Qu’en pense la Banque Nationale, l’un des distributeurs de titres à revenu fixe d’État le plus important du pays ? Elle n’a pas voulu commenter ce dossier avec Finance et Investissement. «Nous serons prêts pour l’échéance du 1er novembre 2015. D’ailleurs, nous avions déjà pour pratique de déclarer les transactions sur ces titres, et ce, depuis plusieurs années», indique simplement Jean-François Cadieux, directeur, affaires publiques de l’institution financière.

Catégories et contreparties

Cette règle permettra également de déterminer si les catégories de volume sont bien attribuées. «On va ainsi s’assurer qu’une transaction repo (prise en pension de titres) demeure une transaction repo et n’est pas classée comme une transaction au comptant. C’était la zone grise auparavant. Les autorités de réglementation auront un meilleur portrait de la situation, elles pourront mieux juger des volumes entre les contreparties», affirme Michel C. Trudeau, président et chef de la direction de Valeurs mobilières Banque Laurentienne.

On saura aussi le type de contrepartie avec laquelle le courtier négocie : s’agit-il d’une transaction faite avec une autre firme de courtage, une banque, un client ou encore un courtier intermédiaire (Shorcan, Prebon) ou même un système de négociation alternatif comme CanDeal.

«Ces données plus granulaires vont permettre une plus grande transparence.
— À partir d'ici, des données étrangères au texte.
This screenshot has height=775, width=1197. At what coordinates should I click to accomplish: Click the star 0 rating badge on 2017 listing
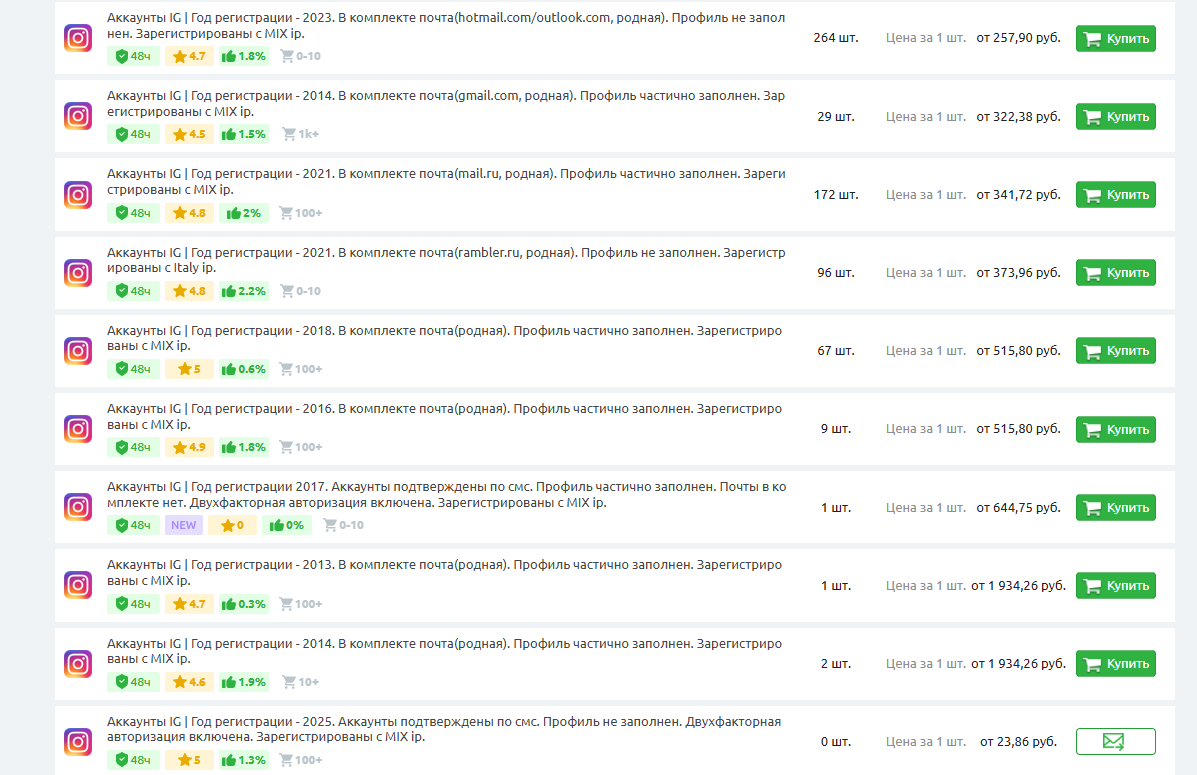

Cela va promouvoir une meilleure exécution des transactions et une meilleure fixation de prix. Grâce à ce droit de regard, l’OCRCVM pourra poser des questions. L’investisseur institutionnel ou de détail en bénéficiera», croit Michel C. Trudeau.

«Avec les années, on verra s’il y a des abus ou si au contraire les choses se passaient bien. Je suis un peu puriste et je n’ai jamais perçu d’abus. Si c’est le cas, le nouveau système favorisera le nettoyage, ce qui est constructif pour l’industrie puisqu’on sera tous sur un même pied d’égalité», ajoute-t-il.

«L’ensemble du marché devrait bénéficier de cette plus grande transparence», confirme également Radek Loudin.